Centroamérica fue el escenario del Congreso Internacional de la Lengua, que tuvo por tema central el español en el libro, en tiempos en que la tecnología digital afecta cada vez más no sólo las maneras de leer y de escribir, sino también de percibir el mundo, y por tanto, de vivir la cultura.

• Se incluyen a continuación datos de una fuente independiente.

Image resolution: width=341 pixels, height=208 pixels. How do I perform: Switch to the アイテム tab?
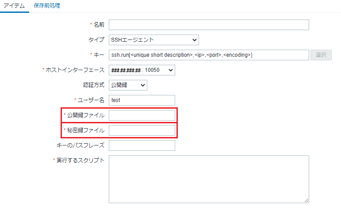point(14,6)
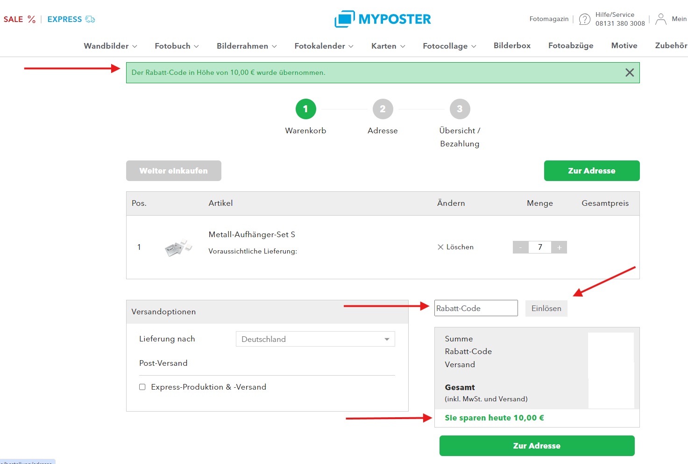Decrease quantity with minus button
The image size is (688, 464).
point(520,247)
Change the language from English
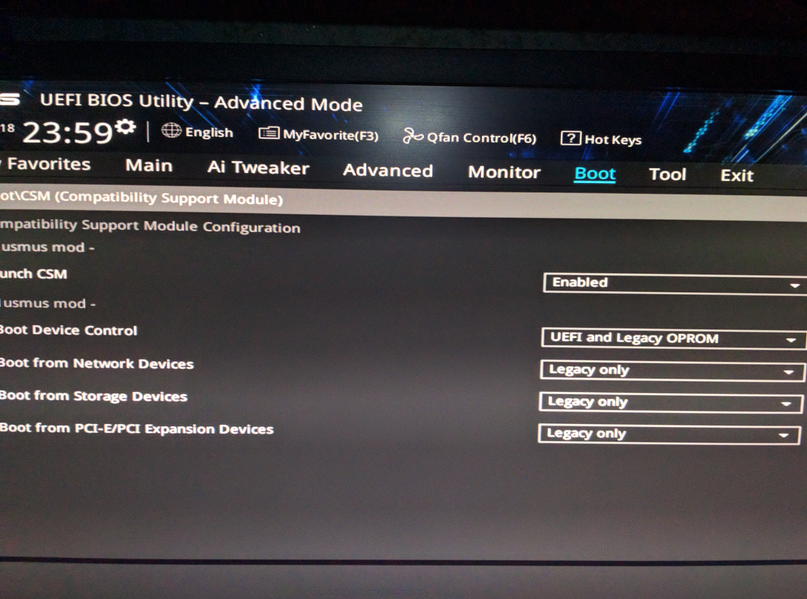The width and height of the screenshot is (807, 599). (209, 132)
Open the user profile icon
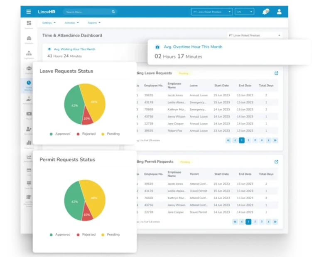Viewport: 319px width, 257px height. [x=280, y=12]
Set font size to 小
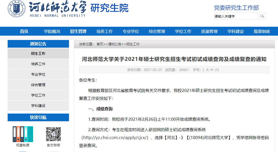 [216, 70]
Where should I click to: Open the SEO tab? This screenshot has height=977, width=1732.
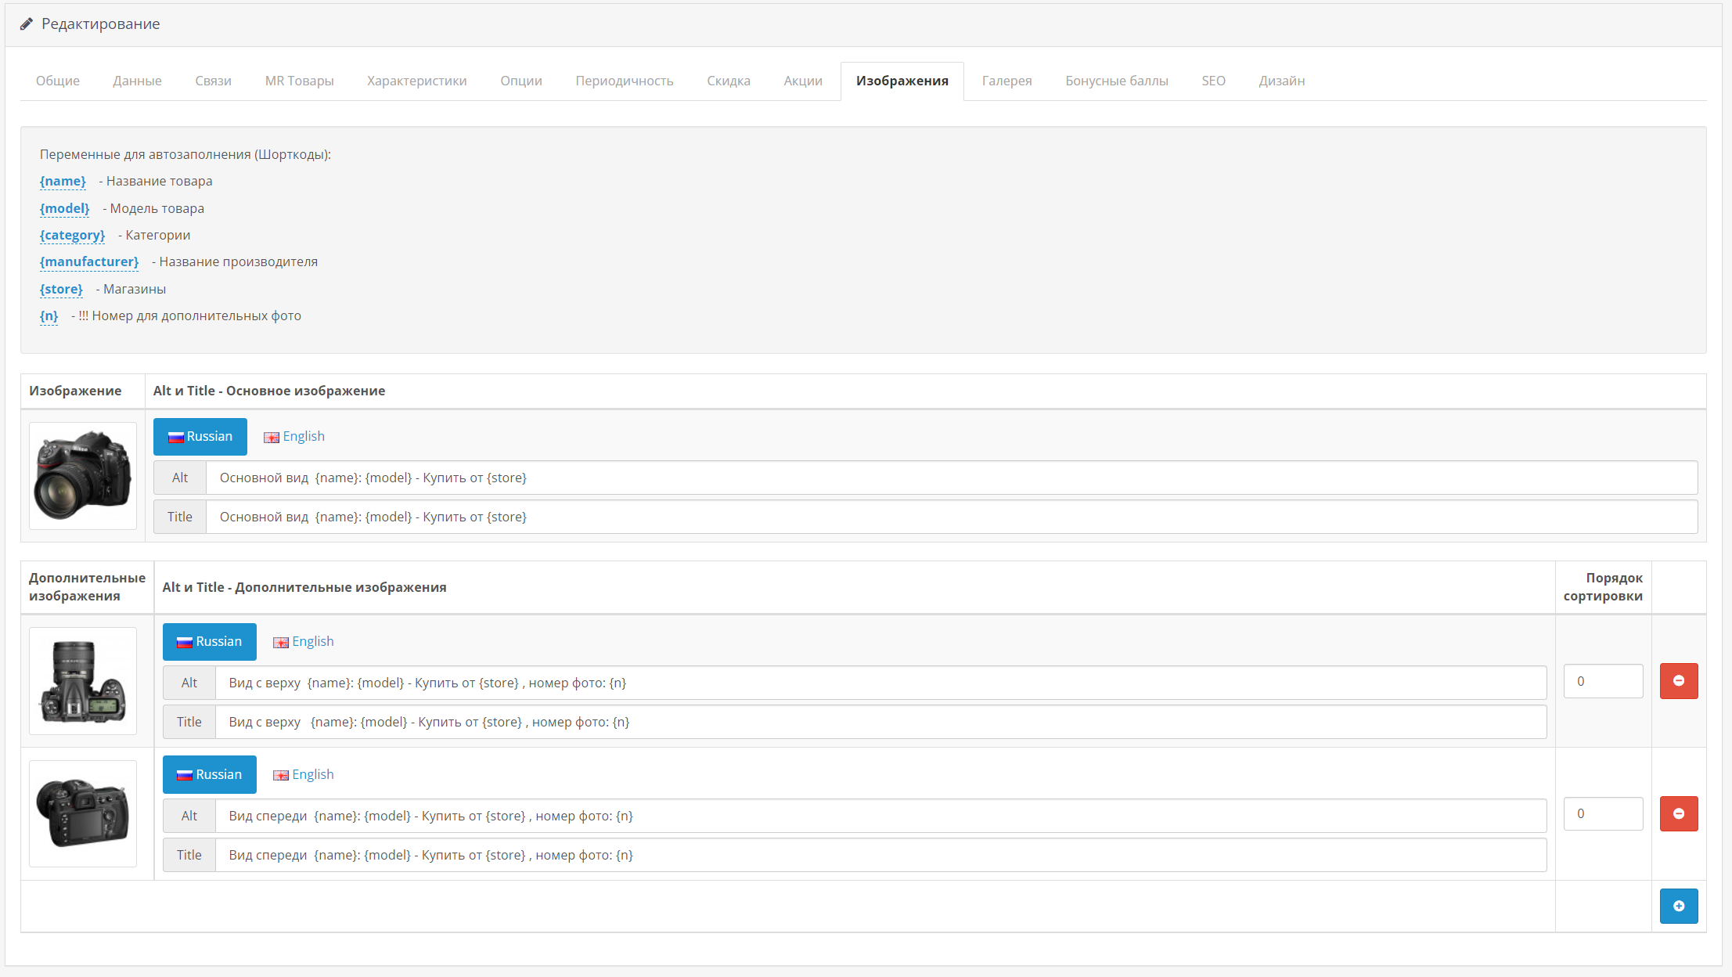(1213, 81)
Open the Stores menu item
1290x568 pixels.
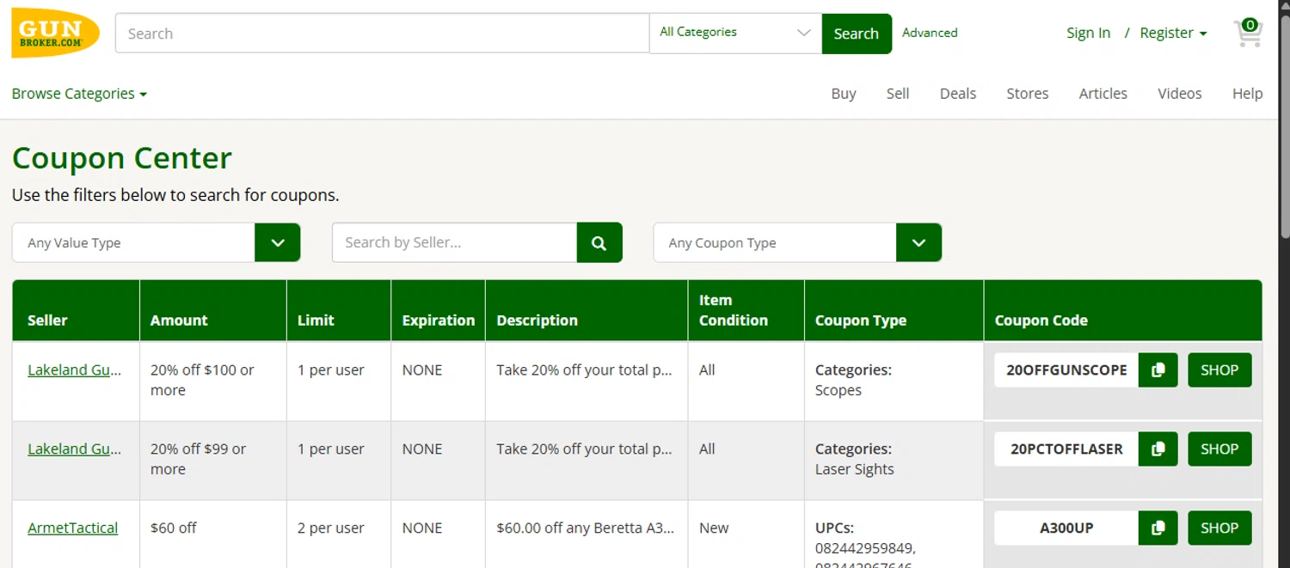1027,94
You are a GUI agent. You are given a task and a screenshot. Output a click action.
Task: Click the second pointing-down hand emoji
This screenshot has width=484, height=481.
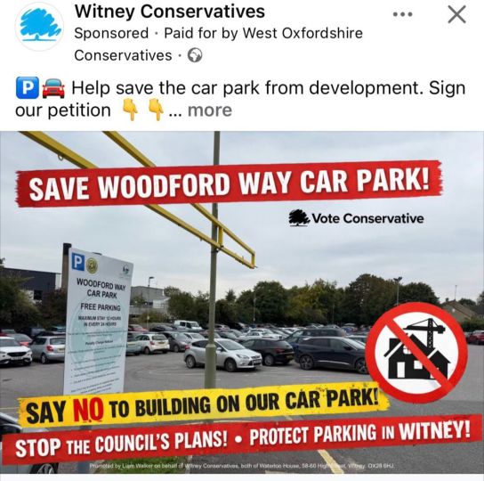(x=156, y=110)
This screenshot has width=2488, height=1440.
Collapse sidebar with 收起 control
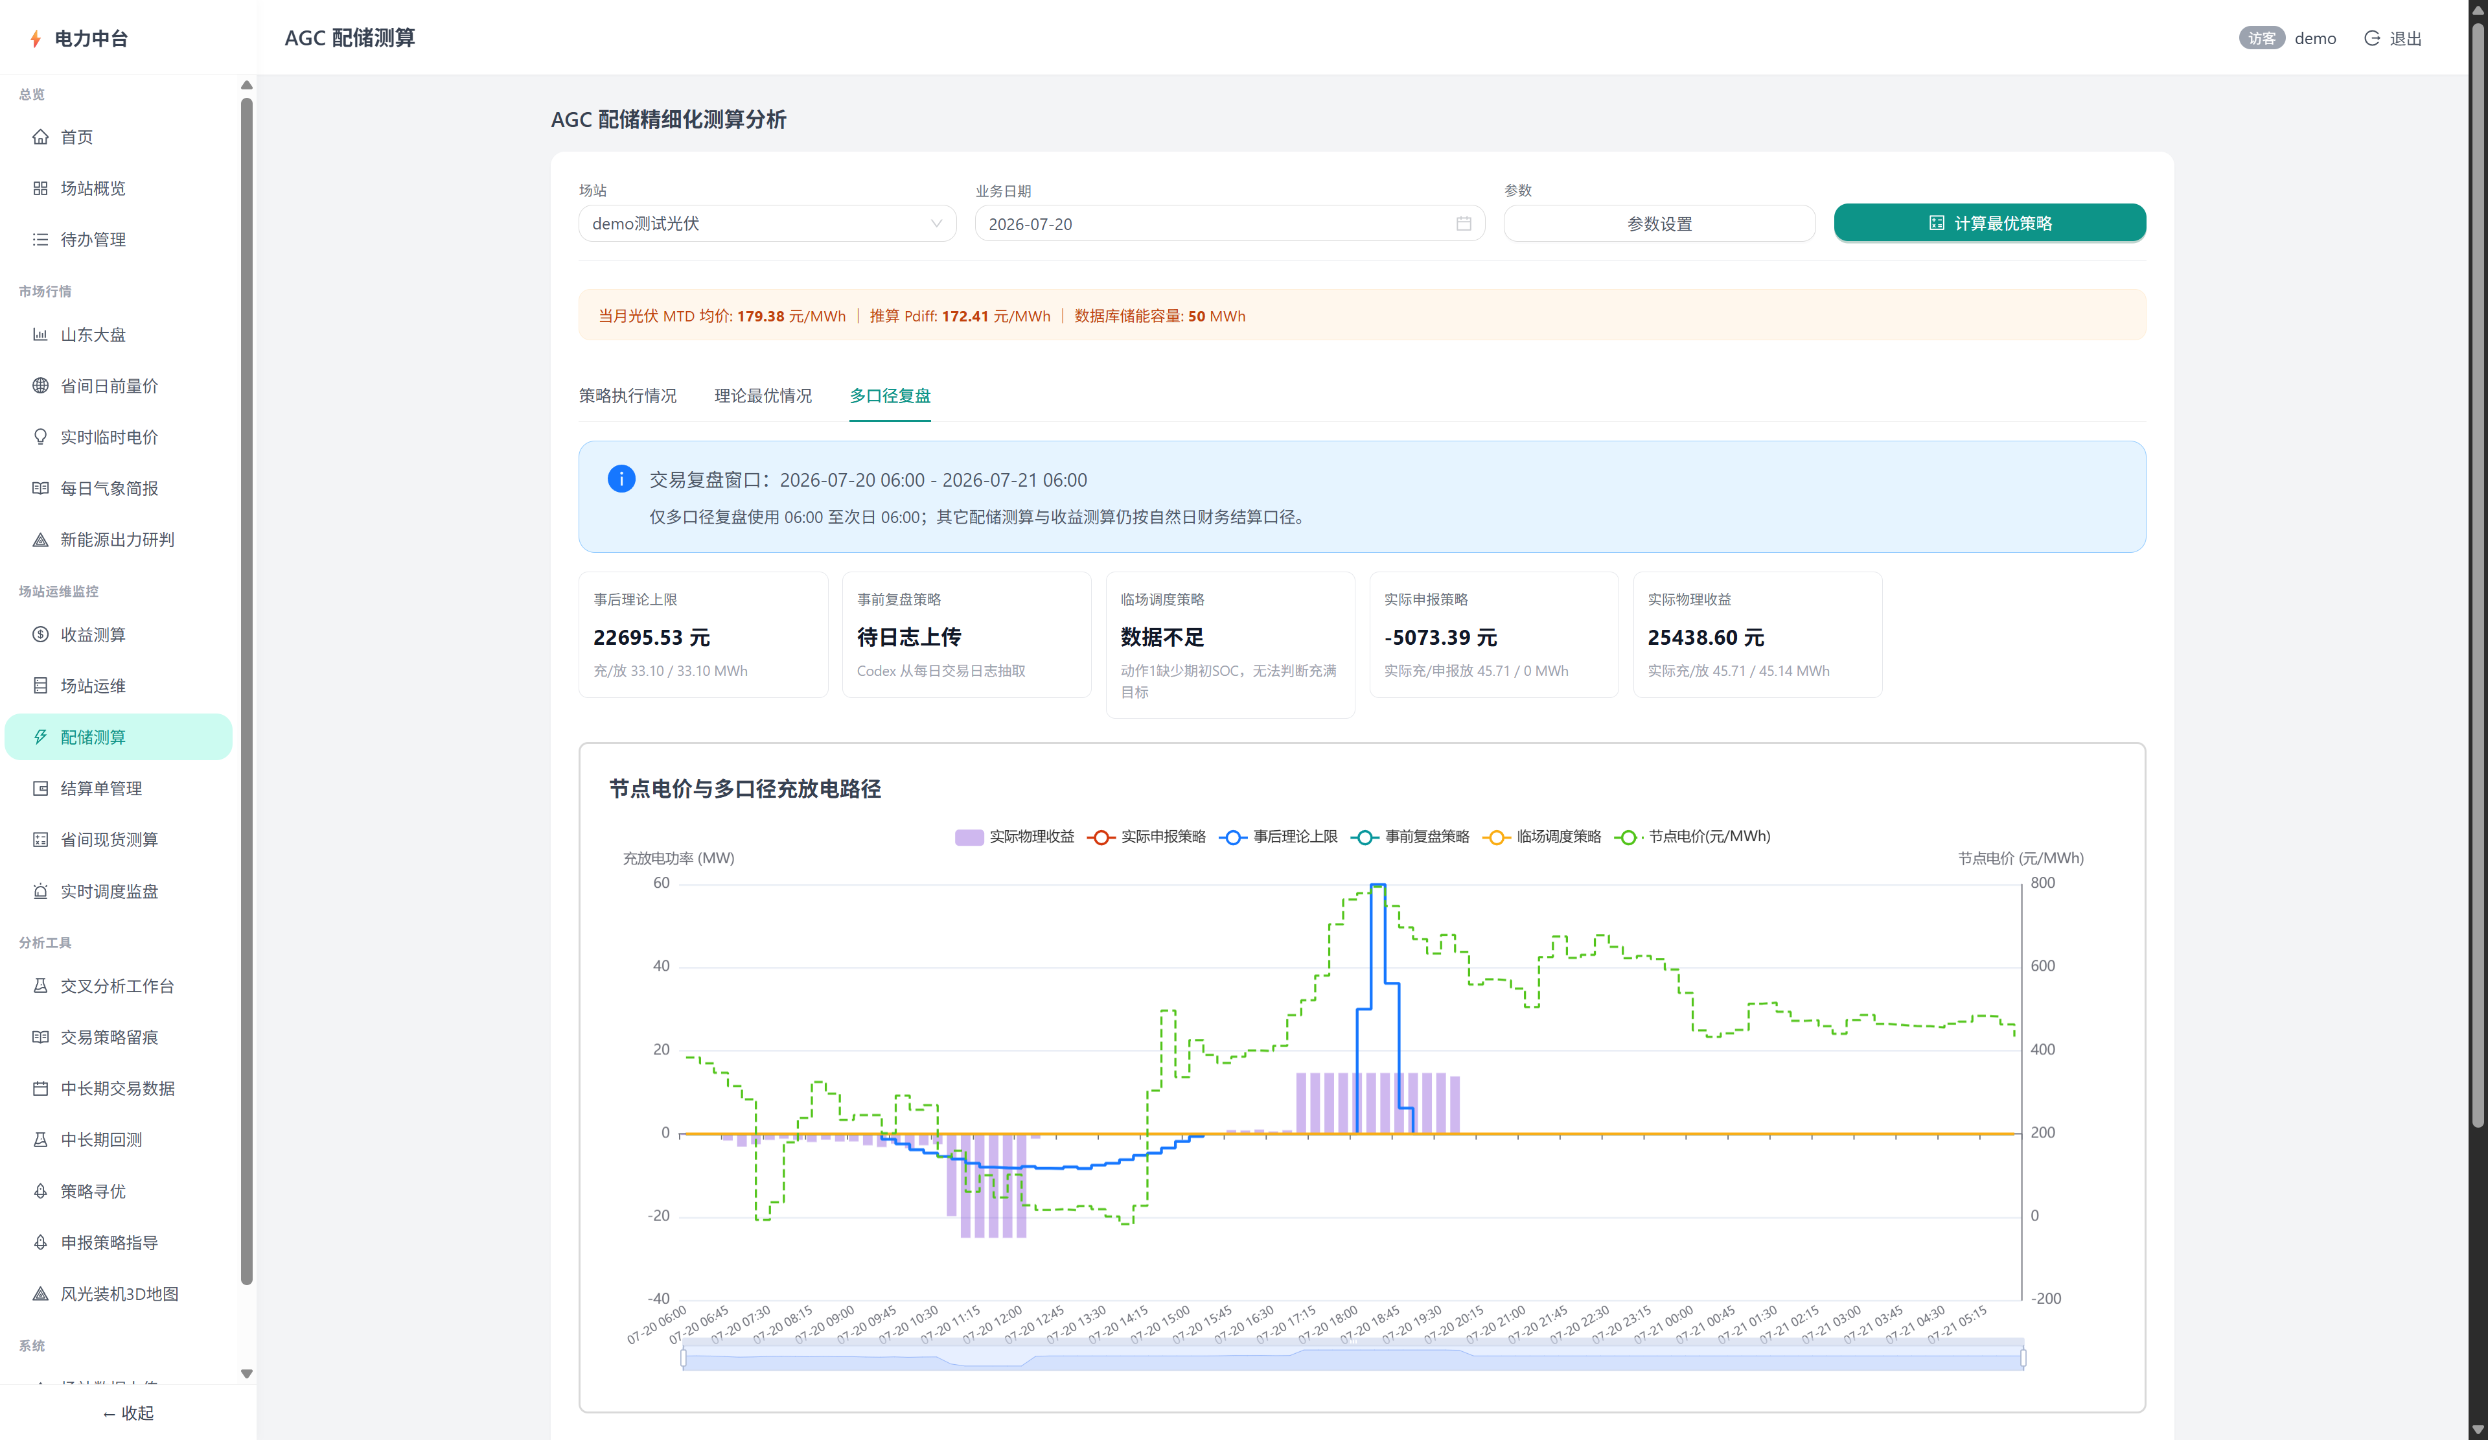point(128,1413)
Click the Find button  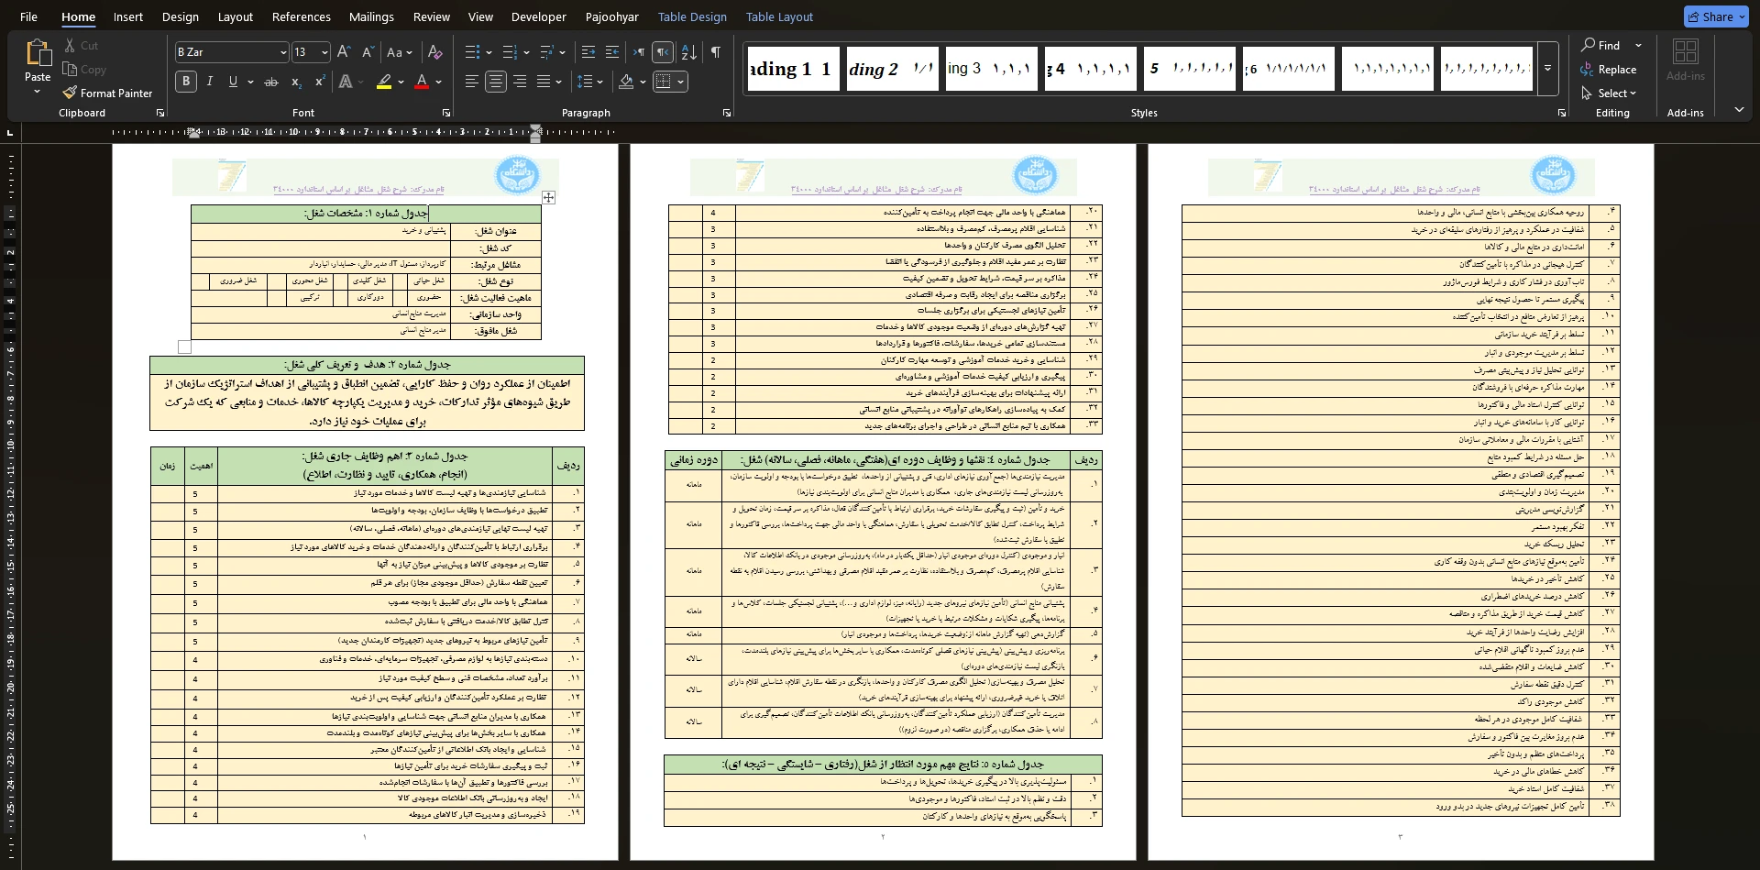point(1601,45)
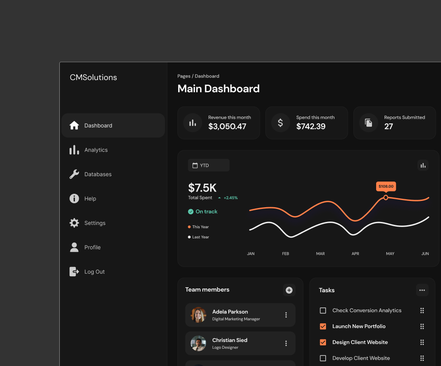Open the Pages breadcrumb link
The height and width of the screenshot is (366, 441).
point(184,76)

Y Centroamérica es una tierra fundada por los libros, no poca cosa para una región que aún se debate en busca del camino que la aleje de la pobreza y la marginación. El nicaragüense José Coronel Urtecho señala que hay una obra de valor universal por cada período de la historia de Centroamérica: el Popol Vuh, el libro sagrado del pueblo quiché, en la época precolombina; la Verdadera Relación de Bernal Díaz del Castillo en la época de la conquista;  La Rusticatio Mexicana de Rafael Landívar en la época colonial; y la poesía de Rubén Darío en la época independiente. Agreguemos a esa lista las novelas de Miguel Ángel Asturias en el siglo veinte.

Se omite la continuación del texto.